__Exercise instructions__. Once you find the line containing "Where should I click to: Click" in the data below, copy it and each following line exactly, up to and including the line containing "Image resolution: width=947", and nothing else.

[Exercise inputs Boundary: Start]

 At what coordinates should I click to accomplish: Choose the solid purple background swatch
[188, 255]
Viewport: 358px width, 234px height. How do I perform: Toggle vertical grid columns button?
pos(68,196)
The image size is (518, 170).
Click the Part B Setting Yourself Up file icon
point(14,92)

[Exercise inputs Boundary: End]
[Exercise inputs Boundary: Start]

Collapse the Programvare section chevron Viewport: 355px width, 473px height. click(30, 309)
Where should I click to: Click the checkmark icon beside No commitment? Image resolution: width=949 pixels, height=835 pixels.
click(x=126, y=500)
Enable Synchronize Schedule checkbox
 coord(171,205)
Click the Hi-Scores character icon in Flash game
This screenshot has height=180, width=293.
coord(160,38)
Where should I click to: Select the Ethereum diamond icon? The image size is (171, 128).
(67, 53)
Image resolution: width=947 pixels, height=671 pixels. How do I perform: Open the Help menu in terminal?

[Exercise inputs Boundary: End]

__Your solution__.
Where should I click to: Click the checkmark icon beside No commitment? Image resolution: width=949 pixels, height=835 pixels.
click(x=126, y=500)
Enable Synchronize Schedule checkbox
 coord(171,205)
Click the Hi-Scores character icon in Flash game
This screenshot has height=180, width=293.
coord(160,38)
Where should I click to: Select the Ethereum diamond icon? The image size is (171, 128).
(67, 53)
Image resolution: width=947 pixels, height=671 pixels. How do I perform: Open the Help menu in terminal?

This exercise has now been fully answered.